How do you see this dynamic changing? How are you advising smaller companies on their generative AI strategy? Or should we just be content with the current state?

I mean, it’s not really clear to me at the moment.

00:04:13 - Matthias Zwingli - Yeah, that’s a great point. I see it the same way. I think the biggest impact we see is that you no longer need a team of five data scientists or engineers to build a product. You can do it with a small team and a relatively small budget. I think it now costs about a tenth of what it used to, and you get results much faster.

AI, especially generative AI, has opened up many new possibilities for AI projects. SMEs would definitely benefit the most from it. However, it's sometimes hard to reach them, and we’ve learned that as well.

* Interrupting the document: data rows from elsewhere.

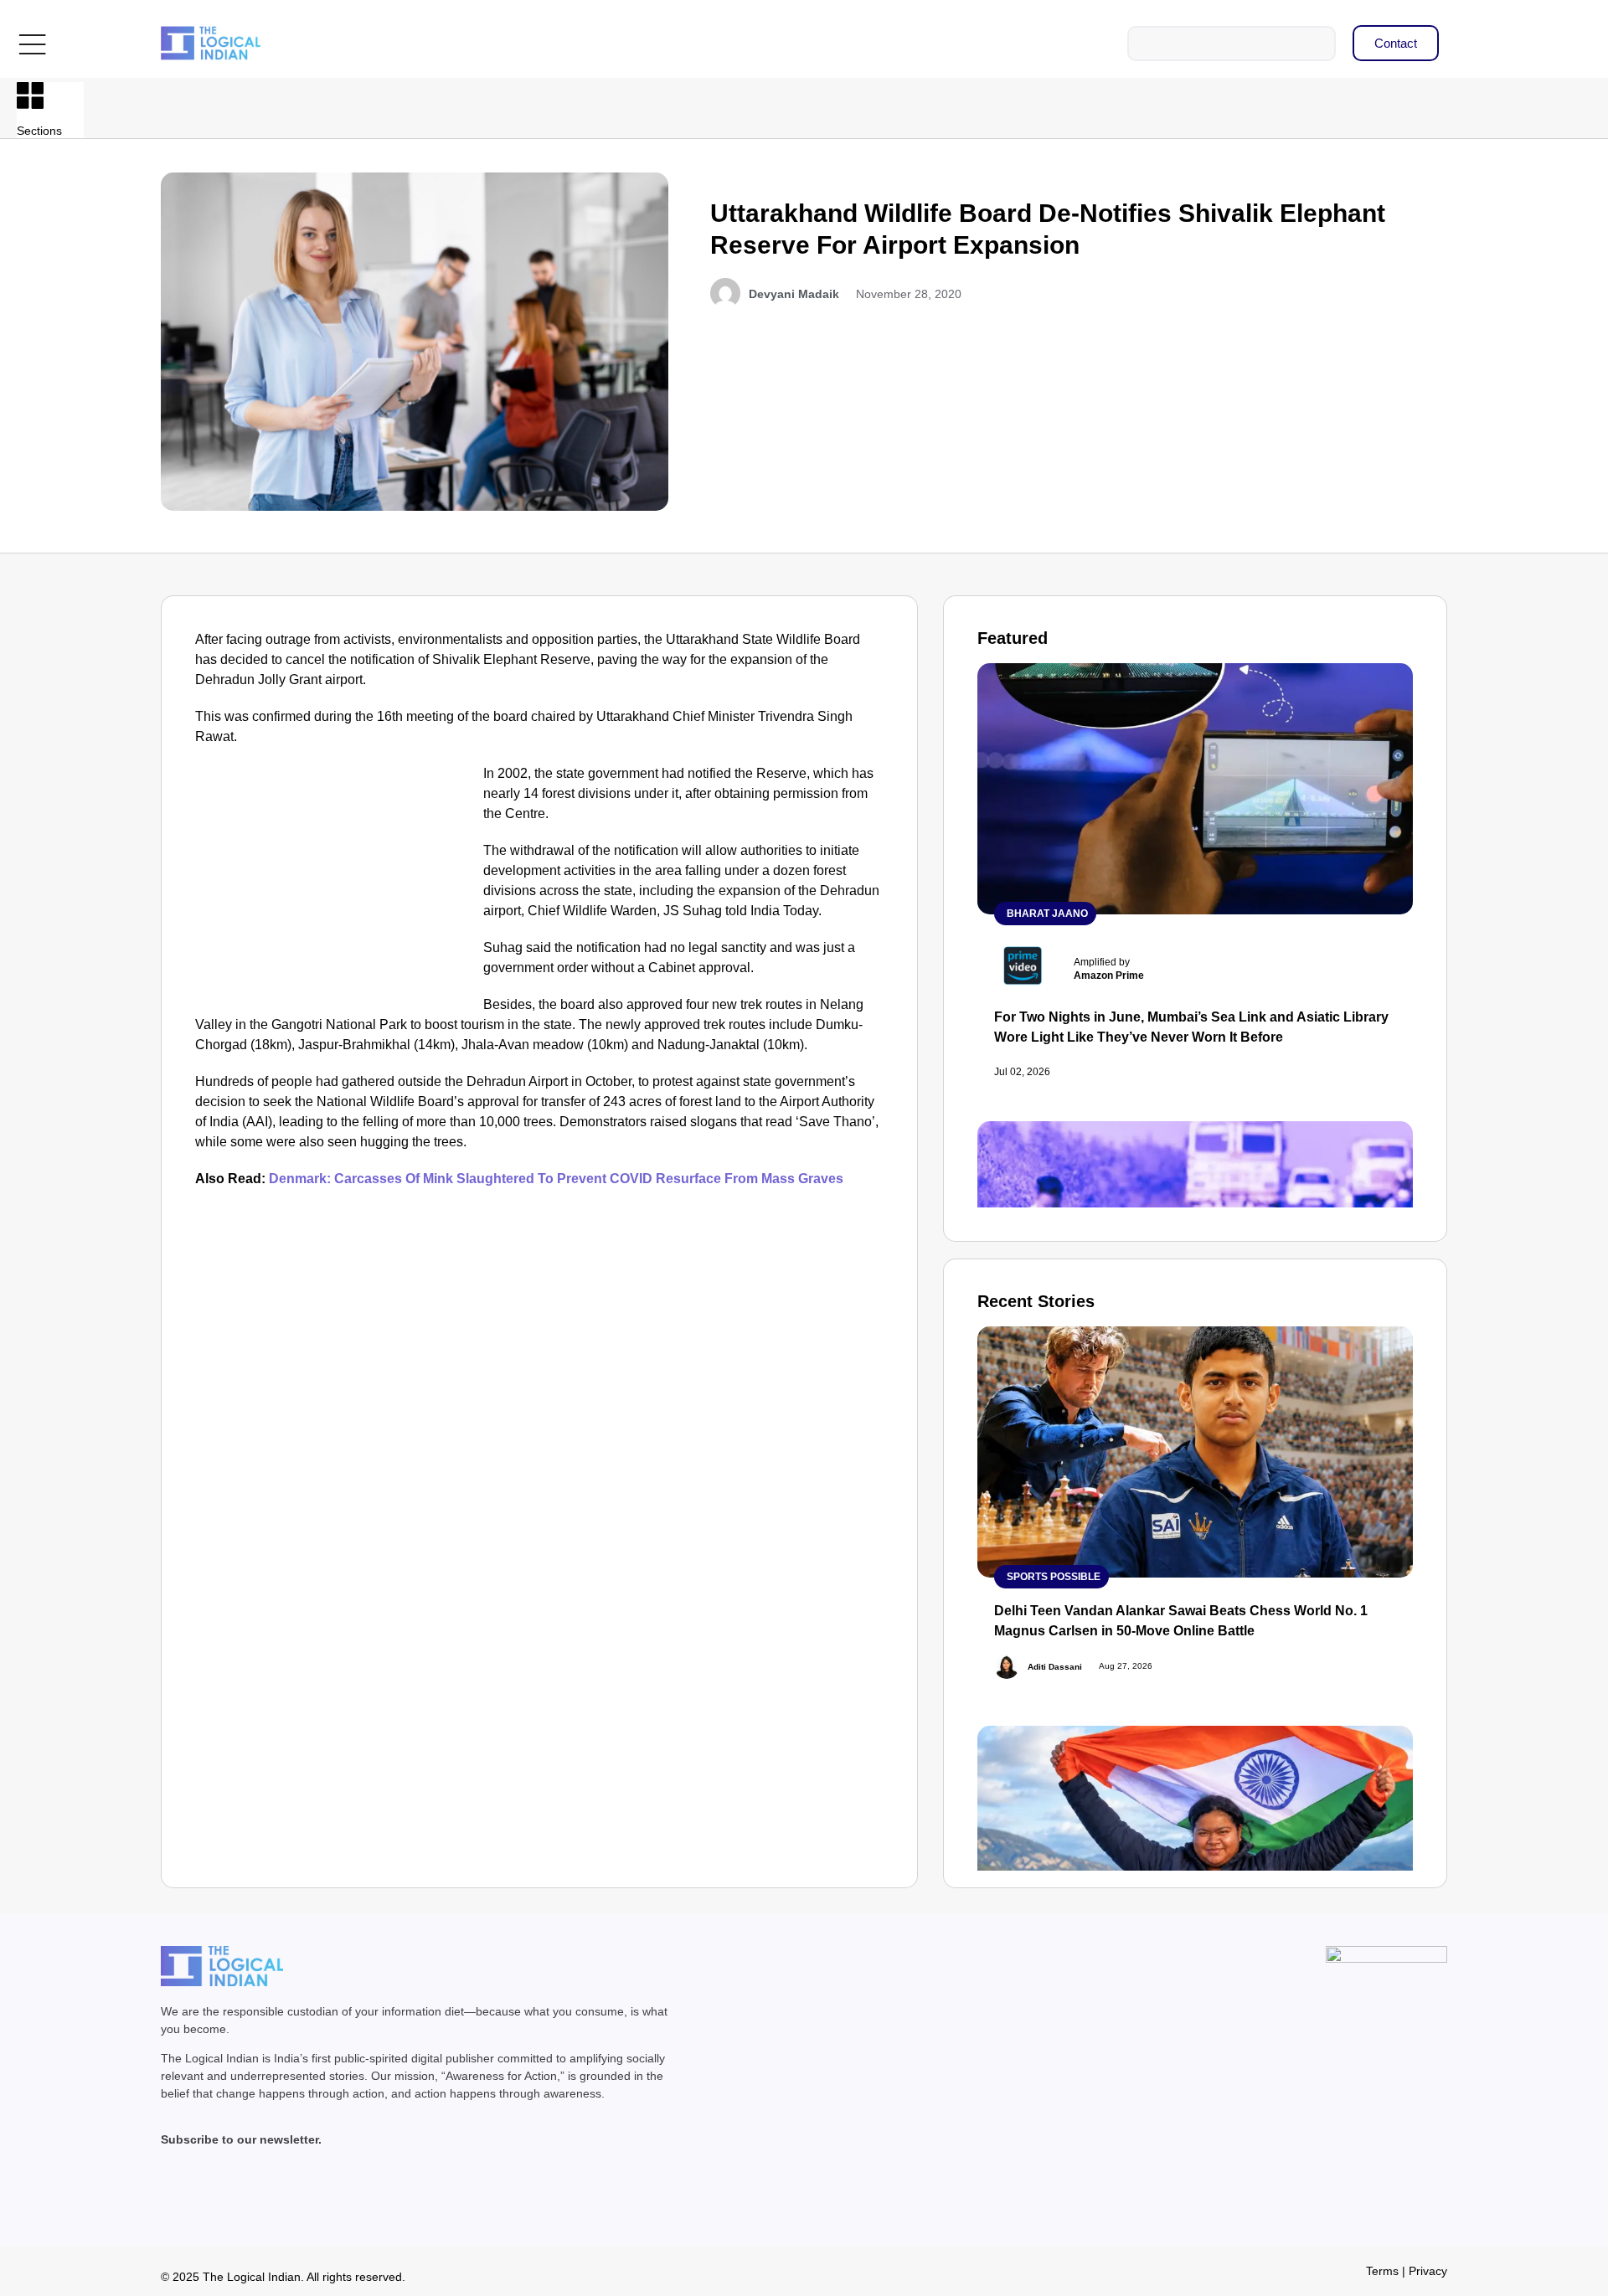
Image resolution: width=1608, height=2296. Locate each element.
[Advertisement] (336, 887)
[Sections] (30, 95)
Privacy (1428, 2271)
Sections (39, 130)
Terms (1382, 2271)
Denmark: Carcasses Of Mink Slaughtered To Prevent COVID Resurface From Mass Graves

I understand why you mentioned it. From a coaching perspective, I would tell startups that they are too broad. Narrowing down the niche is important, and we are still going through this process ourselves.

What we find effective is building solutions in the customer support space, specifically for telecom companies. The idea came from the hypothesis that SMEs would greatly benefit from it. However, it's sometimes hard to sell because it depends on the readiness of the customer.

Is the customer ready for an AI solution? We see that the market is still in its early stages.

What we see happening now is that companies view AI as an interesting and important trend. However, their first step is usually integrating Microsoft Copilot or GPT Enterprise. Where we come in is when we build a generative AI model tailored to their business tasks. However, this is still in the early stages.

00:06:08 - Sangeeta Gupta - Yeah, I think the sentiment is that the excitement, interest, and conversations around AI are very high. But enterprise adoption is still slow. Most people expect it to pick up in the next 6–12 months, and it has to. I don’t think that’s a choice. But yeah, it’s still progressing slowly.

Let’s shift gears a little, Mathias, and get into the technology side of things. You recently posted on LinkedIn about the launch of ChatGPT-4 Omni and its features. Then there were Google’s recent launches, Llama 3 was released, and many other developments in AI.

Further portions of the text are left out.